> **EXERCISE INSTRUCTIONS**
Once the line with "Task: Click the RAW IMAGE histogram" is found, return it along with every line after it, exactly, through the end of the material.
══ DATA PROVIDED
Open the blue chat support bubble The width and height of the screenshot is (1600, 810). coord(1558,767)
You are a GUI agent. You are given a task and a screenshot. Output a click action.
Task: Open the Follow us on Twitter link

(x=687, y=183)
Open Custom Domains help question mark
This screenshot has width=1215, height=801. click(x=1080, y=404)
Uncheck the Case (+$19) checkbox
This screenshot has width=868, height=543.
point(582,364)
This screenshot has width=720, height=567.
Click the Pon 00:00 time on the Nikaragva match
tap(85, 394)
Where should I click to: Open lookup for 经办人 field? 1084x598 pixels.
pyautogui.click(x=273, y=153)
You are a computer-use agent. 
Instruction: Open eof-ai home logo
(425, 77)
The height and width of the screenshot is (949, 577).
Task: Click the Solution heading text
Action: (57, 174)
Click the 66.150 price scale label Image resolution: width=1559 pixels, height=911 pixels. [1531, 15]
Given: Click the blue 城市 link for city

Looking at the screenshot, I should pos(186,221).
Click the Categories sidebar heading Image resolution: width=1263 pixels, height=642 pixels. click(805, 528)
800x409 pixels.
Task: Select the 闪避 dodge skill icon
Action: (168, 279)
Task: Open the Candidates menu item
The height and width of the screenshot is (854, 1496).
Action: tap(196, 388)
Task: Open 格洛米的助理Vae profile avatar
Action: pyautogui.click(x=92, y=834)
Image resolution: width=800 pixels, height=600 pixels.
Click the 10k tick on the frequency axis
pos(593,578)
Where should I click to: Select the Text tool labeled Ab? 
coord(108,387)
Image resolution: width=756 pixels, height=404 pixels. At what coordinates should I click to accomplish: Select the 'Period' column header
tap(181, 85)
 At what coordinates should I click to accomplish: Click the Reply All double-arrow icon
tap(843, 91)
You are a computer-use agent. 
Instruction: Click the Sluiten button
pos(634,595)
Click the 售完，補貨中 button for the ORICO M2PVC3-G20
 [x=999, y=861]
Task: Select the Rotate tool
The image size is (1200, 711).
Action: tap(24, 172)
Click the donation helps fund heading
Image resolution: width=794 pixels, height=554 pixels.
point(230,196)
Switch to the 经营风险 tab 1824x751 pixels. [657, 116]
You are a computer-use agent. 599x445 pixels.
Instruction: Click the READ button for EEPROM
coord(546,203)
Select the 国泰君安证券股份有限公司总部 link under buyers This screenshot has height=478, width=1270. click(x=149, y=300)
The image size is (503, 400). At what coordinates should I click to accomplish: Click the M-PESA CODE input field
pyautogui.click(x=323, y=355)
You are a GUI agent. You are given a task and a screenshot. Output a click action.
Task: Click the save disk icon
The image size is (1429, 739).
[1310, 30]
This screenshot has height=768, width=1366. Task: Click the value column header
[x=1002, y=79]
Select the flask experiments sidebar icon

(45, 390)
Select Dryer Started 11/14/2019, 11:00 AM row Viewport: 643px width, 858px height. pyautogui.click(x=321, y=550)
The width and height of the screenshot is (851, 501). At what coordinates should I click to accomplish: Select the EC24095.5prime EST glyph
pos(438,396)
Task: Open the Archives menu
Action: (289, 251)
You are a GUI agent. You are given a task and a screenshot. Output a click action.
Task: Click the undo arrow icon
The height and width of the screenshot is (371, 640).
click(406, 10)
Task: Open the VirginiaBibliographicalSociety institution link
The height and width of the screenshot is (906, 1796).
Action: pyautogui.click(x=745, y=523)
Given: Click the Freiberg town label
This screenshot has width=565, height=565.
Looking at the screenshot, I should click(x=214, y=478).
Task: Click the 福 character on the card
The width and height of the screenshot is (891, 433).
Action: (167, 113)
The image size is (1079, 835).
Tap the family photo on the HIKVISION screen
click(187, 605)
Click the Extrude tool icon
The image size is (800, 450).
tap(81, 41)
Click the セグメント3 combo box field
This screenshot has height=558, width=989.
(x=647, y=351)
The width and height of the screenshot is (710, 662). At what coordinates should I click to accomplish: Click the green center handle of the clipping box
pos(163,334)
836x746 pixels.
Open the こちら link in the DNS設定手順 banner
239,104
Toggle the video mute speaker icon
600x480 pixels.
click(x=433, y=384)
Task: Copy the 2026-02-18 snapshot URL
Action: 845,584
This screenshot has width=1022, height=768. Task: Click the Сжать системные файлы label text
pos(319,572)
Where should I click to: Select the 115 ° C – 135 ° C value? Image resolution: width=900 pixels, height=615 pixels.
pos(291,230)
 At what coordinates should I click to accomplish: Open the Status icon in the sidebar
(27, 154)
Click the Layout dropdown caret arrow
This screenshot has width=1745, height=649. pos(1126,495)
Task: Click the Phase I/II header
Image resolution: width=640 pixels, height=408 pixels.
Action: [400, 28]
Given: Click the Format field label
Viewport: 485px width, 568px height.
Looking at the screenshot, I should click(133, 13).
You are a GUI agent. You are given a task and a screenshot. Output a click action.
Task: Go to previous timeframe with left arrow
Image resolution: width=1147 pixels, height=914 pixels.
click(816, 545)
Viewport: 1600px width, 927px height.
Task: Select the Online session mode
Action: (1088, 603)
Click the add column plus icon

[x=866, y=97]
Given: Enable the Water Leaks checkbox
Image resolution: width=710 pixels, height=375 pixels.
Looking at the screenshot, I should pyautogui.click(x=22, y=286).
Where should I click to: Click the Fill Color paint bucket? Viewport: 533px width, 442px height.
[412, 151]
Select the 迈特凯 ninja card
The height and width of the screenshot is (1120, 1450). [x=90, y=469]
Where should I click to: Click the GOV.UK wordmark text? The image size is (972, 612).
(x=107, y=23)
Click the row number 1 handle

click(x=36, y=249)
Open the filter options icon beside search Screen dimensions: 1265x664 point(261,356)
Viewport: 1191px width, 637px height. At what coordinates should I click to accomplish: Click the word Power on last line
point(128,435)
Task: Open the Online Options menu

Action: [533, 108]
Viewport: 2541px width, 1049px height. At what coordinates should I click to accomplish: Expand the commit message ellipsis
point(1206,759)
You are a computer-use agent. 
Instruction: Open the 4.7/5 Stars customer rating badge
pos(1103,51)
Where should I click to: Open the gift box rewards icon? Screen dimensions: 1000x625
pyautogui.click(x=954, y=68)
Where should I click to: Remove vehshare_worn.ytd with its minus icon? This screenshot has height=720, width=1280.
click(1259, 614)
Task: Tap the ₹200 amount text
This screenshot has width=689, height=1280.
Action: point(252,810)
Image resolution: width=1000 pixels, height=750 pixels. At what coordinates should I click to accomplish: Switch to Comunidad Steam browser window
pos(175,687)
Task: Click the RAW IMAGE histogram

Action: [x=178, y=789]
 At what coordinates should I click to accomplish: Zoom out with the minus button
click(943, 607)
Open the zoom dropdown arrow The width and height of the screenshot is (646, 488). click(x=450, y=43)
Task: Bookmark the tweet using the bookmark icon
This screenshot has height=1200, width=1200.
════
> **ANSWER TO THE PROBLEM**
Task: Click the RAW IMAGE histogram

Action: [x=178, y=789]
 At what coordinates should I click to accomplish: Zoom out with the minus button
click(943, 607)
Open the zoom dropdown arrow The width and height of the screenshot is (646, 488). click(x=450, y=43)
Task: Bookmark the tweet using the bookmark icon
This screenshot has height=1200, width=1200.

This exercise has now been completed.